Below are the lists I created that will help me narrow my search. I created the list called search because the key was only allowed to contain 3 lower case letters. Next I created a list of plain text english to help me filter out unwanted messages.



In [2]:

    
search = ['a','b','c','d','e','f','g','h','i','j','k','l','m','n','o','p','q','r','s','t','u','v','w','x','y','z']
english = ['a','b','c','d','e','f','g','h','i','j','k','l','m','n','o','p','q','r','s','t','u','v','w','x','y','z','A','B','C','D','E','F','G','H','I','J','K','L','M','N','O','P','Q','R','S','T','U','V','W','X','Y','Z',',','?',"'",'!',';','"','.','(',')','-','1','2','3','4','5','6','7','8','9','0',' ']

Next I create a function that will check if a line of text is plain english, by comparing its components with my english list above.



In [3]:

    
def is_plain_text(text):
    result = True
    for letter in text:
        if letter not in english:
            result = False
            break
    return result

Now I begin the search for the key.

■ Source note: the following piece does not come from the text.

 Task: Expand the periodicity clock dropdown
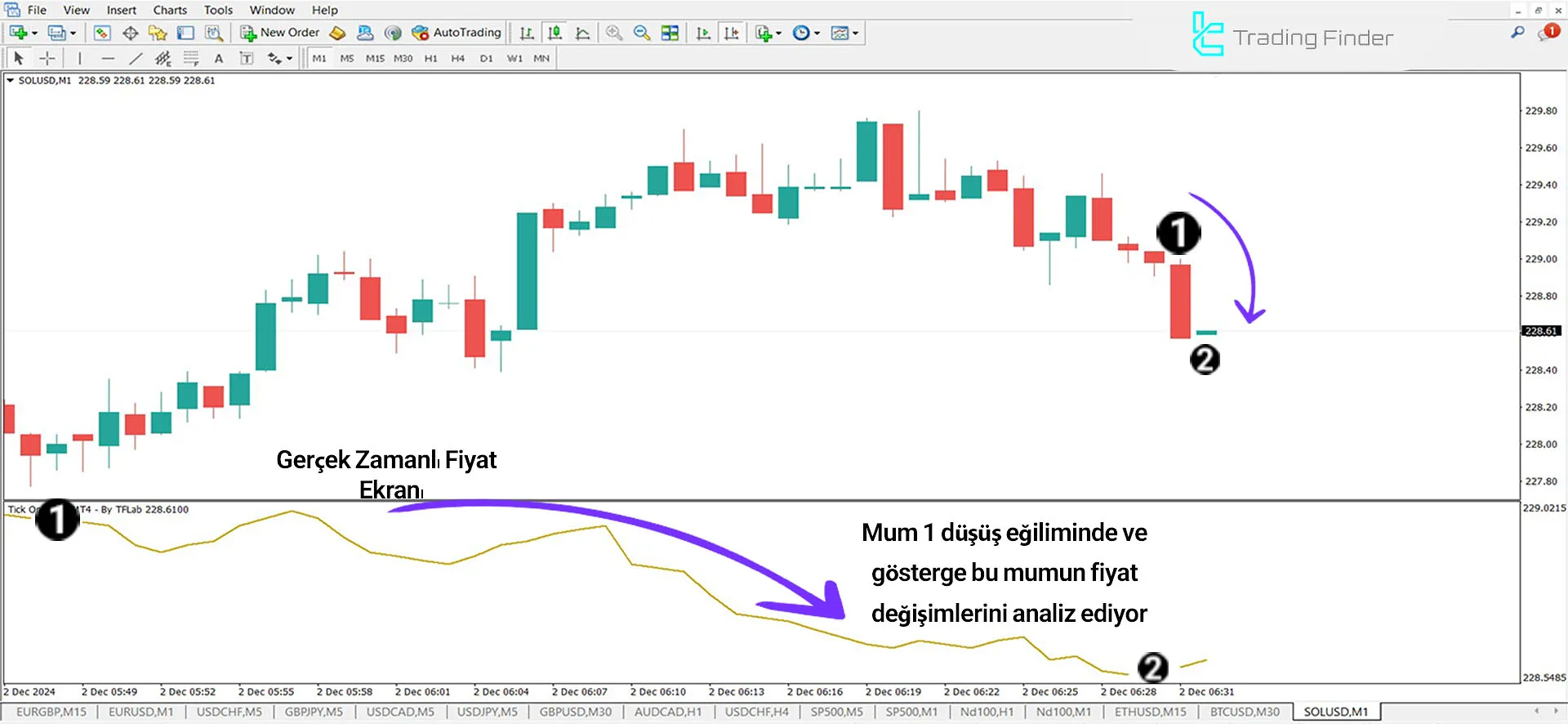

This computation takes a minute or two because I am searching through all 17500 key possibilities and matching those with all 1200 cipher entries, for a total of about 20 million computations. I print every key that returns a plain text message. In the end I get very lucky, because the program only prints one key.



In [4]:

    
for x in search:
    for y in search:
        for z in search:
            message = ""
            i = 0 #Counter i allows me to apply the components of key at every third entry of the message
            for entry in cipher:
                if i == 0 or i % 3 == 0:
                    message = message + chr(entry^ord(x))
                elif i == 1 or (i-1) % 3 == 0:
                    message = message + chr(entry^ord(y))
                elif i == 2 or (i-2) % 3 == 0:
                    message = message + chr(entry^ord(z))
                i = i + 1
            if is_plain_text(message) == True:
                print("A potential key is: " + x + y + z)









    



A potential key is: god

Now I know the key is 'god'. I will use that key to decipher the message below. I use the same method to print the message as I did to find the key.



In [5]:

    
message = ""
i = 0
for entry in cipher:
    if i == 0 or i % 3 == 0:
        message = message + chr(entry^ord('g'))
    elif i == 1 or (i-1) % 3 == 0:
        message = message + chr(entry^ord('o'))            
    elif i == 2 or (i-2) % 3 == 0:
        message = message + chr(entry^ord('d'))   
    i = i + 1
print(message)









    



(The Gospel of John, chapter 1) 1 In the beginning the Word already existed. He was with God, and he was God. 2 He was in the beginning with God. 3 He created everything there is. Nothing exists that he didn't make. 4 Life itself was in him, and this life gives light to everyone. 5 The light shines through the darkness, and the darkness can never extinguish it. 6 God sent John the Baptist 7 to tell everyone about the light so that everyone might believe because of his testimony. 8 John himself was not the light; he was only a witness to the light. 9 The one who is the true light, who gives light to everyone, was going to come into the world. 10 But although the world was made through him, the world didn't recognize him when he came. 11 Even in his own land and among his own people, he was not accepted. 12 But to all who believed him and accepted him, he gave the right to become children of God. 13 They are reborn! This is not a physical birth resulting from human passion or plan, this rebirth comes from God.14 So the Word became human and lived here on earth among us. He was full of unfailing love and faithfulness. And we have seen his glory, the glory of the only Son of the Father.

Now that I know the message I can compute the ASCII sum of the message



In [6]:

    
sum = 0
for char in message:
    sum = sum + ord(char)
print("The ASCII sum is: " + str(sum))









    



The ASCII sum is: 107359



In [7]:

    
# This cell will be used for grading, leave it at the end of the notebook.